When MurmurHash is used as a deterministic function (without randomization), then the answer is that you can find two keys that always collide. With 100% probability.

How do I know this? Simply because there are more strings that you can hash than there are hash values. So you must have collisions.

So maybe you randomize MurmurHash... MurmurHash is at best pairwise universal because it is an iterated hash function...

• The universality of iterated hashing over variable-length strings, Discrete Applied Mathematics 160 (4-5), 2012 https://arxiv.org/abs/1008.1715

Even if you could randomize MurmurHash, it is not clear that there are known bounds on the universality of randomized MurmurHash.

If you just have such proofs, there are related functions with formal proofs, see...

• Faster 64-bit universal hashing using carry-less multiplications, Journal of Cryptographic Engineering 6(3), 2016 https://arxiv.org/abs/1503.03465

... but MurmurHash was not designed with universality in mind.

Or else, maybe you mean something else... maybe you mean regularity.

• Regular and almost universal hashing, Software: Practice and Experience 47 (10), 2017 https://arxiv.org/abs/1609.09840

I don't know that it is regular, however.

So I don't know what you mean.

[sebres]

the answer is that you can find two keys that always collide. With 100% probability.

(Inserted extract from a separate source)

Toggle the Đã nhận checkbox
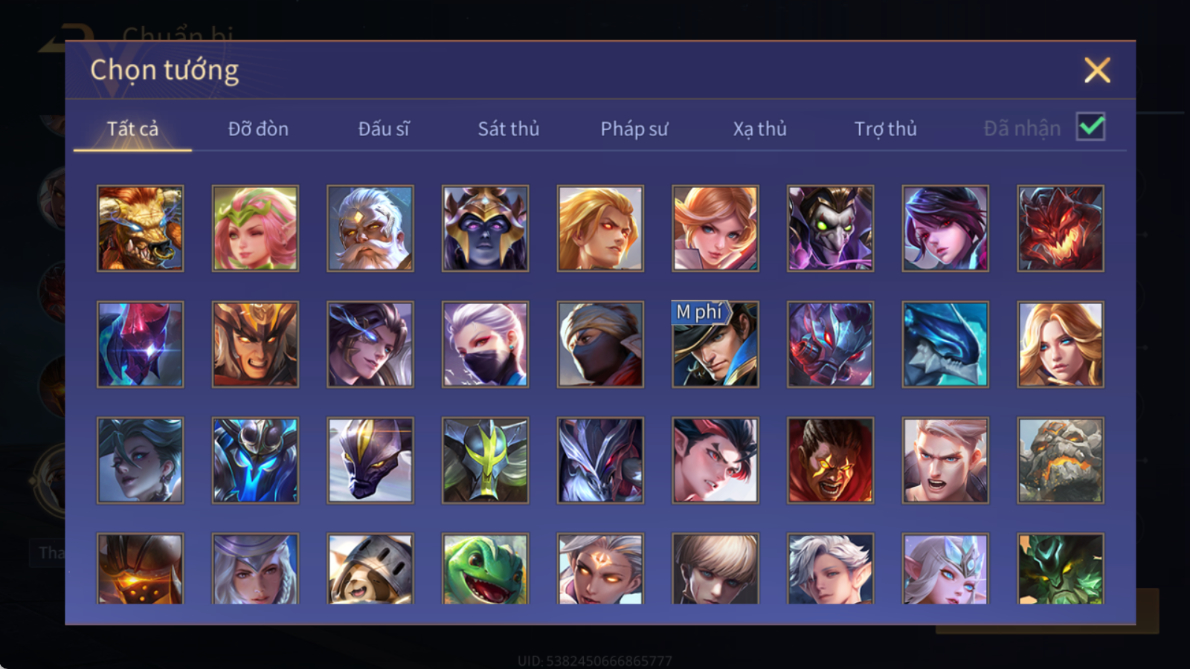click(1091, 127)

@lemire I think her question was not whether a collision is possible (it's pretty clear), it was rather how large may be the chance to catch a collision on some set of keys, e. g. by 2 different text-messages (and this probability is definitively not 100% 😄), also not too large, if this keys are pseudo- resp. even totally not random. This is highly depended also on the dataset used as well as on the set-size (with other words on count of the hashes picked).
As already said above, by absolutely random-sets the count of items to get a collision by 64-bit hash would be 2³² (and not 2⁶⁴) so 4294967296 items.
If they are not really random, it is not so easy to estimate, but still possible.

[lemire]

I don't know what the question was... so I am speculating... hoping that it will help clear up the question...

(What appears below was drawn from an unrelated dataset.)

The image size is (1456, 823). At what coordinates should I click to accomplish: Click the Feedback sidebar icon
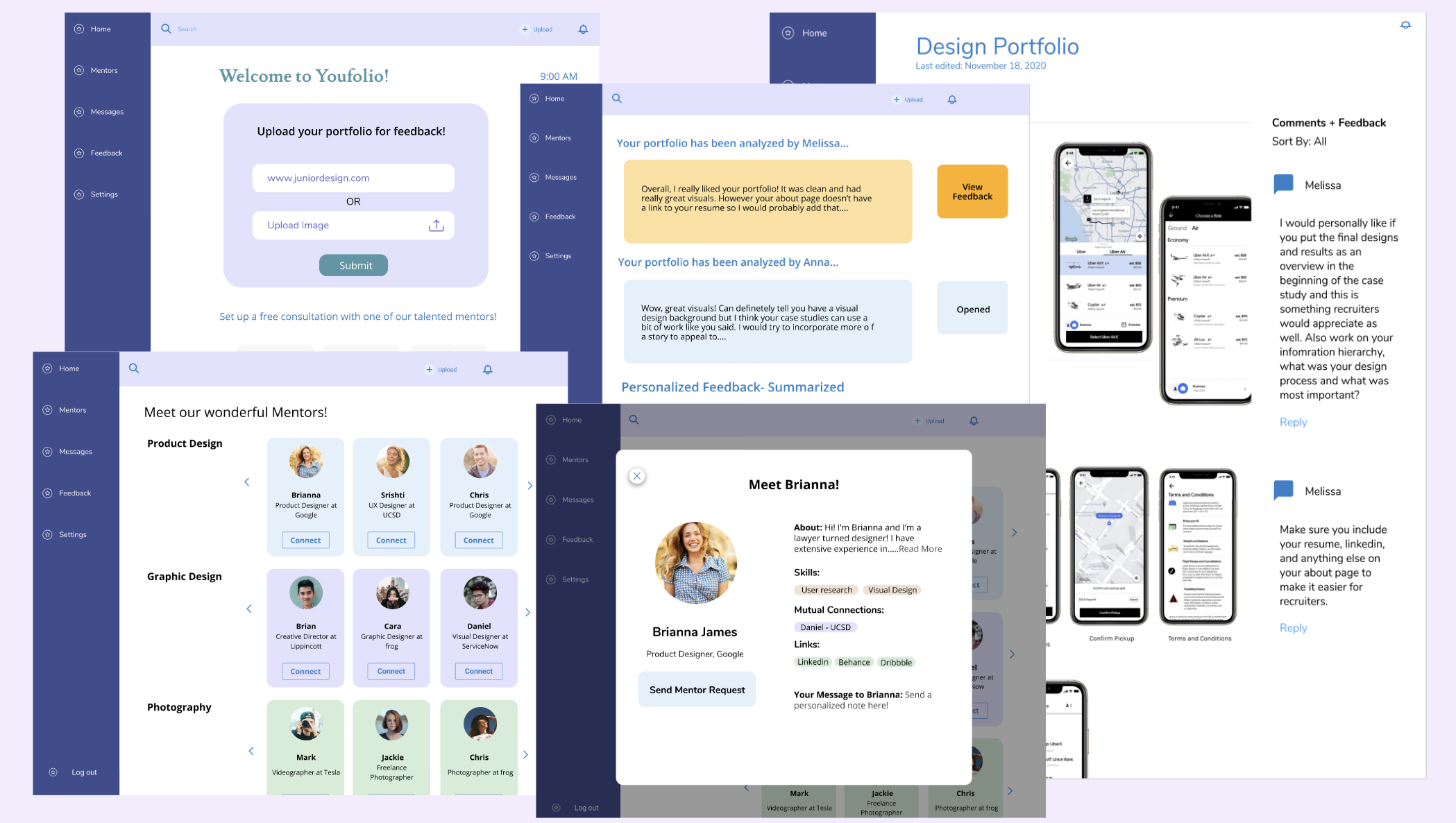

• Given two text messages, they either always collide, or they do not (assuming that the hash function is not randomized). This might be a trivial observation but I am not sure everyone realizes that. If your text messages are fixed, then you need to have a randomized hash function to be able to talk about probabilities. Then you want to talk about universality. There is no established result regarding a randomized MurmurHash's universality (to my knowledge)
• If we are considering the scenario where we pick text strings at random... and that's usually not how applications are built (e.g., very often the strings are provided to you, possibly by an adversary, we rarely work with random strings)... then if you pick the text messages at random, all that matters is that they randomly end up on any given hash value. That's regularity. We can expect good regularity out of MurmurHash, but I am not sure that there are established results.
• Finally, there is the scenario described by @sebres : you have a set of strings and you want to know how many of them collide. Again, what matters is regularity (how evenly are the hash values spread out) but now we care also about the characteristics of the set involved.